What are the railroads asking Congress to do?
They want the National Transportation Policy law changed and present, court-tested language which protects the inherent advantage of each form of transport altered or removed. They want the rate control power of the I.C.C. limited to approval of minimum or maximum rates. If the proposed minimum rate met merely the actual cost of performing the specific service, hauling the weight the distance with no overhead cost or profit involved, the I.C.C. would have no option but to approve it. On the maximum side, the proposal would set no ceiling beyond fair and reasonable, but it would specifically prevent the I.C.C. from ever forcing or compelling a maximum rate any less than the full cost of performing the service, including all overhead and profit. In the vast area in between, the area of competition, no public power would exist to prevent a cut-throat rate war of the kind mentioned by Mr. Adams back in 1885.
I have referred throughout to the forthcoming proposals as “railroad proposals.” That is what they are. But they have the prestige behind them of Cabinet Committee recommendations. They were actually developed by a group of nongovernment people, assigned the task by the Cabinet Committee.
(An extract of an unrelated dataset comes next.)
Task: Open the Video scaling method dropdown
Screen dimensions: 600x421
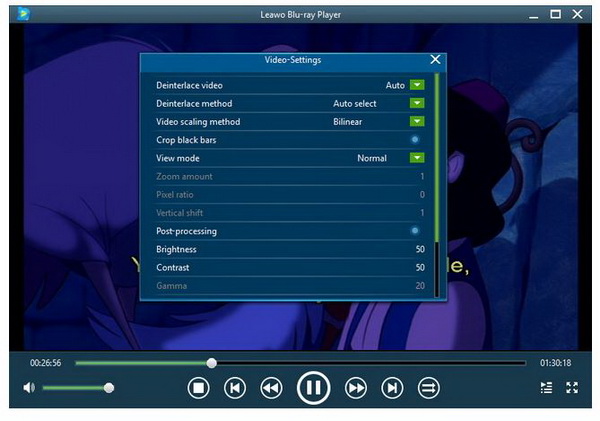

This group held no public hearings, did not consult with people or organizations in air, water, highway or pipeline transport — held no conversations or consultations with staff or officials in any of the present federal or state bodies regulating transport.
Because transportation rates represent the power of economic life or death over communities, commodities and business and agricultural enterprises, as graphically proven once before prior to regulation, the Congress will give intensive study to these “recommendations.”
Such study will benefit immensely from public comment and it is sincerely to be hoped that citizens devoted to our national welfare will give this proposal the attention its importance deserves.